Instructions for the task >> Pick out every line in the rows below that contains the string "beside", treating uppercase and lowercase as different.

Records from a data collection >>
....
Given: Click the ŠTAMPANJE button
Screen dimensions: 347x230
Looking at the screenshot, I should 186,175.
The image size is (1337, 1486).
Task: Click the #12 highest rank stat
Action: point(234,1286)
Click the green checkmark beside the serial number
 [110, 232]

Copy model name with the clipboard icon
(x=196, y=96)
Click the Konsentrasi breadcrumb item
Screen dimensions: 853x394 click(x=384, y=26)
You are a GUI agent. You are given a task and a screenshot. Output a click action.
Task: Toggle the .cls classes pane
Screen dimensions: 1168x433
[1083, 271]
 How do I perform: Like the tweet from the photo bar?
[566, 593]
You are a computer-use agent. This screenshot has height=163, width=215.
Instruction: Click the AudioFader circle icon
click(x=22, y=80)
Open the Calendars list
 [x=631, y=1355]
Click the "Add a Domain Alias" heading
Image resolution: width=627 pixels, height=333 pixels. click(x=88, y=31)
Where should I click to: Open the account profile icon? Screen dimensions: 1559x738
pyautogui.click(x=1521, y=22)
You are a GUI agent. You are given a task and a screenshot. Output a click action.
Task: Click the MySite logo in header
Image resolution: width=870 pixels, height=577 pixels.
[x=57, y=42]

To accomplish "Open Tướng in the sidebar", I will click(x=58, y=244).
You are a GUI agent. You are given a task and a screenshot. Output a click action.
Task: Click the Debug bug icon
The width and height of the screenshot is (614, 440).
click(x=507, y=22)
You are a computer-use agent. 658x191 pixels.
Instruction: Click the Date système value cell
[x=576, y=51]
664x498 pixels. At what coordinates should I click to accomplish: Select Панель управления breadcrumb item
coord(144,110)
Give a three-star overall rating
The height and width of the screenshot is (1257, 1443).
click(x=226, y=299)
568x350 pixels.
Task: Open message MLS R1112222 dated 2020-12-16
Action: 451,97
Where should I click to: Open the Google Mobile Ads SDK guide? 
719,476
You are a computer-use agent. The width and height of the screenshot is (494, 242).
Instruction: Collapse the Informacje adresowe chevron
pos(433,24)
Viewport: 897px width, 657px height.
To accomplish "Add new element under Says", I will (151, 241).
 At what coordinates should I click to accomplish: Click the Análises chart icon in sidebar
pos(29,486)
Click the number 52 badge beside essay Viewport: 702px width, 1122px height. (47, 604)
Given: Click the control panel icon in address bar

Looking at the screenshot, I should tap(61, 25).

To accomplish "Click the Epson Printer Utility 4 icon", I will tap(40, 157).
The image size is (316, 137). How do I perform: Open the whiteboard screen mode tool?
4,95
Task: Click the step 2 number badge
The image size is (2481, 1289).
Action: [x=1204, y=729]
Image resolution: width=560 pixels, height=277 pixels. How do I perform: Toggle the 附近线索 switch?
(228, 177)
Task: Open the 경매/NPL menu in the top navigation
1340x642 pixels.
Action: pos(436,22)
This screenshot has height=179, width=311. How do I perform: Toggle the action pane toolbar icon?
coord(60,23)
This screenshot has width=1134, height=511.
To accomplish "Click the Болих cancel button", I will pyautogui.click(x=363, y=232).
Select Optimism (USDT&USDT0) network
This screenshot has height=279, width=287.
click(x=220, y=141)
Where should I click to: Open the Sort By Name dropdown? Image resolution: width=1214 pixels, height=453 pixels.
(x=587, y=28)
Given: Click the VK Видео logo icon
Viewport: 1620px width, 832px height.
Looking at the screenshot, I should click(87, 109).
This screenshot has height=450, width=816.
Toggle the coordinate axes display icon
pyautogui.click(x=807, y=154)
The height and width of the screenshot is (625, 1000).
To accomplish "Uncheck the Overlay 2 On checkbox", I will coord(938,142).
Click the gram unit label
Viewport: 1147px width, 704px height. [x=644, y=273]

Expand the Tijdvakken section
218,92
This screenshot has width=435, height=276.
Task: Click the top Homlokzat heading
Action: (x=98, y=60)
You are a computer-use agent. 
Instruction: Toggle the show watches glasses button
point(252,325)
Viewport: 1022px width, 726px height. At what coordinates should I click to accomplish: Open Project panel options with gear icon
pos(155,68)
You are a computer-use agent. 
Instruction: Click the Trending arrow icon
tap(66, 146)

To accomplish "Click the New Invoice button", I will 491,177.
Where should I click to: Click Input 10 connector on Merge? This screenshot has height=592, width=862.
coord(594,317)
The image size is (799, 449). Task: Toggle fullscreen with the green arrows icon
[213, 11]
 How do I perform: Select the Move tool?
....
Written response >>
Click the green checkmark beside the serial number
Click the number 52 badge beside essay Viewport: 702px width, 1122px height. (47, 604)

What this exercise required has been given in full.